Ingat! Masa depan kita masih panjang. Apa kamu tidak merasa malu? Apa kata
teman-temanmu nanti? Amarah apa yang akan kamu terima dari orang tuamu?”
Kembali,
ibuku menangis. Suasana hening. Aku dengar, mereka melangkah keluar lalu ada deru mesin
mengantar kepergian mereka. Ya, Ibu dan orang yang tidak aku kenal itu.
Tiba-tiba, tanpa tahu sebabnya, aku merasakan
takut yang luar biasa. Belum pernah
perasaan seperti itu aku alami. Semoga
Ibu baik-baik saja, harapku dalam hati. Aku pun tertidur kembali di peraduan
yang nyaman dan
terlindung meskipun sunyi dan selalu temaram.
Paginya, ketika aku
terbangun dari tidur, sesuatu
yang ganjil terjadi.
Jika hari-hari sebelumnya, begitu bangun tidur, badanku terasa segar, pagi itu berbeda. Badanku panas dan lemas. Kedatangan orang
asing ke rumah Ibu
beberapa kali telah membuat pikiranku tidak tenang. Di saat aku sedang merenung
sambil menahan panas di tubuhku, aku dengar ibu
bercakap-cakap kembali dengan orang itu.
“Kamu tidak usah takut! Perempuan tua yang
akan kita datangi itu sudah berpengalaman. Sudah banyak orang yang minta
pertolongannya.
Perempuan tua itu Mbok Barsi namanya. Jadi, ikuti
saja perintahnya!
Jika kamu nurut, semua akan baik-baik saja!”
Mereka
pun pergi beberapa saat kemudian. Tidak
ada satu kata pun keluar dari mulut ibu.
Hanya sesekali terdengar tangisnya.
Hening
di sekelilingku. Hanya hawa panas yang kurasakan. Aku tidak tahu di mana aku
berada. Yang jelas, bukan di rumahku. Sayup
kudengar suara seorang perempuan yang tampaknya
baru keluar dari kamar. Mungkin perempuan ini yang bernama Mbok Barsi.
Perempuan tua itu segera meminta ibu masuk ke kamar. Entah apa yang akan
dilakukannya kepada ibu.
Tiba-tiba,
dunia menjadi gelap dan semakin gelap. Langit seakan-akan runtuh. Meremas dan melumat
tulang-tulang rapuh ini. Mencengkeram iga-igaku. Dalam sakit yang tak
tertahankan aku masih sempat berteriak.
“Ibu, mengapa kauturuti
perkataan lelaki itu? Mengapa Ibu lebih memilihnya daripada aku, darah dagingmu?
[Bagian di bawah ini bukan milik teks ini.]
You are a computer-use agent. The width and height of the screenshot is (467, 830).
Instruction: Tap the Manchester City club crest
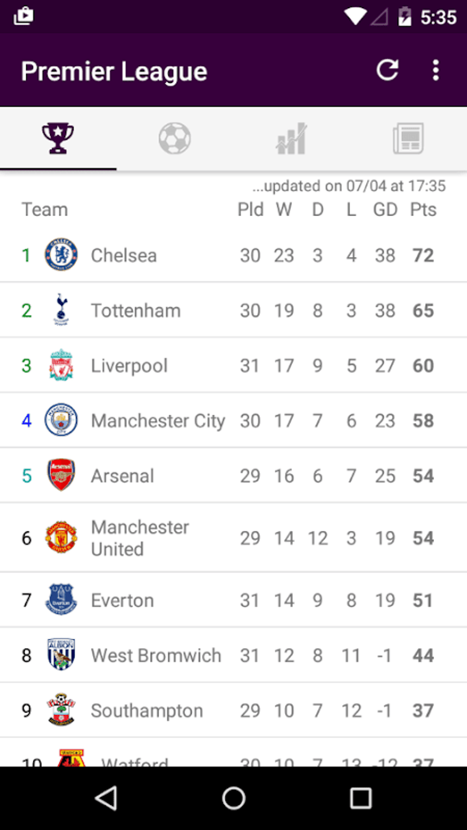point(61,420)
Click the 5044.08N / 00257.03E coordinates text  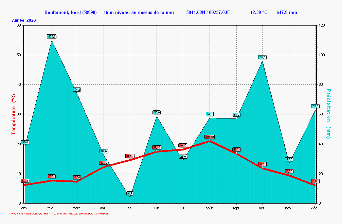[208, 13]
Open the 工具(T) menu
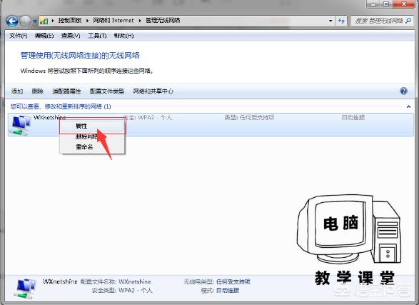This screenshot has width=419, height=305. [x=97, y=36]
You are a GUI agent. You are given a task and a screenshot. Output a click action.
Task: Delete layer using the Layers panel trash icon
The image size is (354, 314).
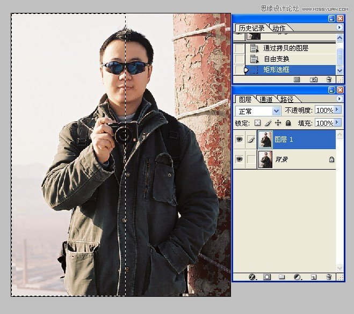329,277
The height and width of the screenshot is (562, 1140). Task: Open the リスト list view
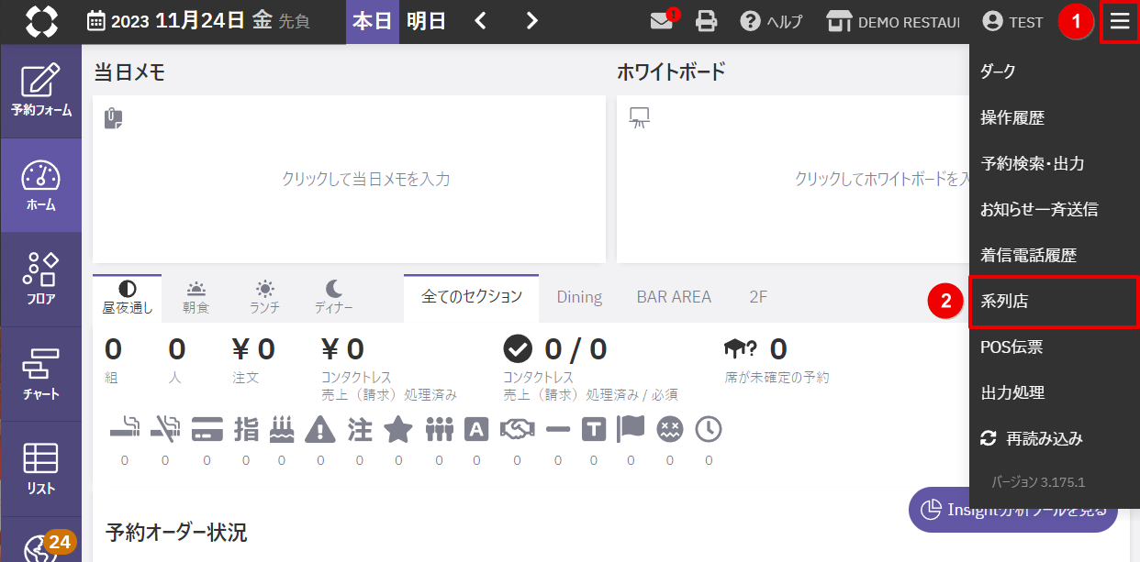pos(41,468)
Mengapa kau tega melakukan semua ini? Apa salahku, Bu? Apakah aku pernah
menyakitimu? Apakah selama ini aku nakal? Mengapa
Ibu tidak menginginkan
kehadiranku dalam hidupmu meski hanya sekejap? Dahulu, di
awal-awal keberadaanku, Ibu
sangat mempedulikanku.
Ibu mengajakku bercanda dan
bercerita tentang indahnya kehidupan. Mengapa sekarang seperti ini? Bu, aku ingin menikmati
sejuknya embun pagi dan aroma bunga-bunga yang pernah kaujanjikan. Kalau aku
salah, maafkan aku, Aku berjanji
untuk tidak membuat Ibu bersedih.
Aku berjanji tidak nakal lagi. Aku berjanji untuk selalu berbakti. Aku berjanji…. Ah, sakit, Bu! Sakit sekali!”
Di
tengah rasa sakit yang mendera tubuh dan meremukkan seluruh tulangku, masih sempat kulihat sebuah tangan tua
menjulur ke arahku.Tangan monster yang datang dari kegelapan itu semakin
mendekat dan mulai mencabuti satu per satu tubuhku. Aku tidak mampu berlari
karena dinding semakin gelap dan tertutup rapat. Aku
pun terdiam.
Ibu tercinta, tetap
tercinta, dan selalu kucinta.
Jujur kukatakan bahwa aku
tidak pernah membencimu. Bahkan
aku bersyukur memiliki ibu yang cantik seperti dirimu. Bersyukur telah kauizinkan
tinggal di rahimmu untuk
sesaat meskipun dari benih laki-laki yang tak akan pernah kurindui. Aku
mencintaimu meskipun tak pernah bisa merasakan hangat buaianmu.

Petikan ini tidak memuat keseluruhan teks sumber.